• **EXCERPTED TEXT**
※
Teaching Comparative Government and Politics

Monday, August 09, 2010

Watching the citizens

Would you believe that 70% of the world's security cameras are being sold in China? It's especially noticeable in China's northwest. And the purpose for all this surveillance?

In Restive Chinese Area, Cameras Keep Watch
For a street whose name suggests throwing off shackles, South Liberation Road doesn’t look like a very free place these days.



At the intersection with Shanxi Lane, a busy crossing in this northwest China metropolis, 11 surveillance cameras eye the bustle from a metal boom projecting over one corner. Still more cameras stare down from the other three corners — 39 in all, still-photo and high-resolution video.

“The whole city is under surveillance,” said one nearby shopkeeper…

Roughly a year ago, Urumqi’s ethnic Han and Uighur populations took part in the worst ethnic rioting in modern Chinese history, killing at least 197 people. The riots caught the Communist Party and the local government unaware.
※
• **DATASET CONTENT**
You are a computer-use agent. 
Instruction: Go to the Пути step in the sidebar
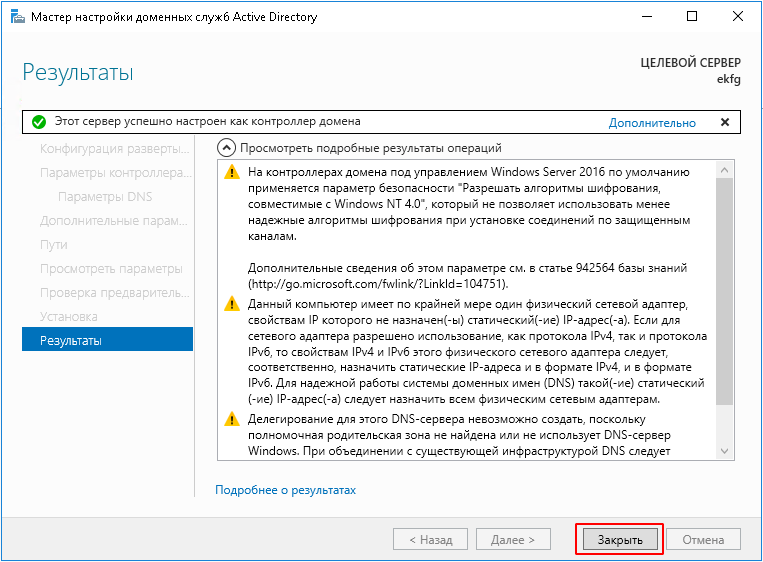(x=54, y=244)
※
• **WHAT YOU ARE ASKED TO DO**
Render the sentence "The riots caught the Communist Party and the local government unaware." from the post on surveillance cameras in northwest China in Spanish.

• **WRITTEN ANSWER**
Los disturbios tomaron desprevenidos al Partido Comunista y al gobierno local.